🚀 Das Wichtigste in Kürze
- Worum geht es? Ein schonungsloser Deep-Dive in den über 200 Euro teuren Times Comprehensive Atlas of the World.
- Das Versprechen: Mit über 200.000 verzeichneten Orten gilt er als absolute Referenz für Regierungen und Journalisten.
- Die Realität: Ein unerreichtes Meisterwerk der politischen Kartografie. Schwächen zeigt er jedoch bewusst bei der physischen Geografie (Ozeanböden, Reliefs) und fehlenden Weltraum-Karten.
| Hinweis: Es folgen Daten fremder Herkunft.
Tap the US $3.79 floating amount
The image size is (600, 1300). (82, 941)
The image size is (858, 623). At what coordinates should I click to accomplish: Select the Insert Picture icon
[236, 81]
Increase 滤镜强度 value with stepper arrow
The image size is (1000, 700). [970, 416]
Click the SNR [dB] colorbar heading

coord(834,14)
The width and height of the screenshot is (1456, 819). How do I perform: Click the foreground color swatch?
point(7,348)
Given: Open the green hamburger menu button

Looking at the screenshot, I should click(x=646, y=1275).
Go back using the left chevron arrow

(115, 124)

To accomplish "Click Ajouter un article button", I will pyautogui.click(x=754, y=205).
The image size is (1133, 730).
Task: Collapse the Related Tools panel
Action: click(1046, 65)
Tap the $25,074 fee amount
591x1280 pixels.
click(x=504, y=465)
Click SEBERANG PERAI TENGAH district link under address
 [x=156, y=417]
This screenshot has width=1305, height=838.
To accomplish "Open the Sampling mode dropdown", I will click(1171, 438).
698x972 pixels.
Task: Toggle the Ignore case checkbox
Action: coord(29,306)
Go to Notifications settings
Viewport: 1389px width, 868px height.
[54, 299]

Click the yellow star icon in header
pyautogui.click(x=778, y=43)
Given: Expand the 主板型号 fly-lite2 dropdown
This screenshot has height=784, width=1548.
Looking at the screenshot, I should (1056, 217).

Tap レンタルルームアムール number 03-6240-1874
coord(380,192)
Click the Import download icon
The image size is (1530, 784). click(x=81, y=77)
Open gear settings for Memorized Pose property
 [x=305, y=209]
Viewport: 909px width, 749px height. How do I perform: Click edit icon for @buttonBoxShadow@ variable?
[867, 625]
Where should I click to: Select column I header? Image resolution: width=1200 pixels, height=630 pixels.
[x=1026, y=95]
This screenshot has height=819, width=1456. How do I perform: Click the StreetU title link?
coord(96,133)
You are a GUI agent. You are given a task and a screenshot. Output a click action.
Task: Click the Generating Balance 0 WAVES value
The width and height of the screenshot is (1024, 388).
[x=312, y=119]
- Der geheime USP: Der Times Atlas enthält ausschließlich offiziell bestätigte Namen und verhindert so Fake News in der Berichterstattung.
- Die Alternative: Der 50-Euro-Atlas von National Geographic ist die weitaus bessere Wahl für Fans von Gebirgen und Unterwasserwelten.
- Mein Fazit: Ein elitäres, wunderschönes Sammlerstück für Kartografie-Liebhaber und Daten-Nerds. Wer primär Naturphänomene sucht, greift zur Alternative.
Mach dir nichts vor: Wenn du im Zeitalter von Google Earth und hochauflösenden GIS-Daten noch einen gedruckten Atlas in die Hand nimmst, dann nicht, um den Weg nach Bielefeld (falls es das überhaupt gibt) zu finden. Du willst das große Ganze sehen. Wir alle haben noch diesen leicht muffigen, aber tröstlichen Geruch des Diercke Weltatlas aus der 8. Klasse in der Nase. Man will die Welt in ihrer ganzen Komplexität im Kontext begreifen.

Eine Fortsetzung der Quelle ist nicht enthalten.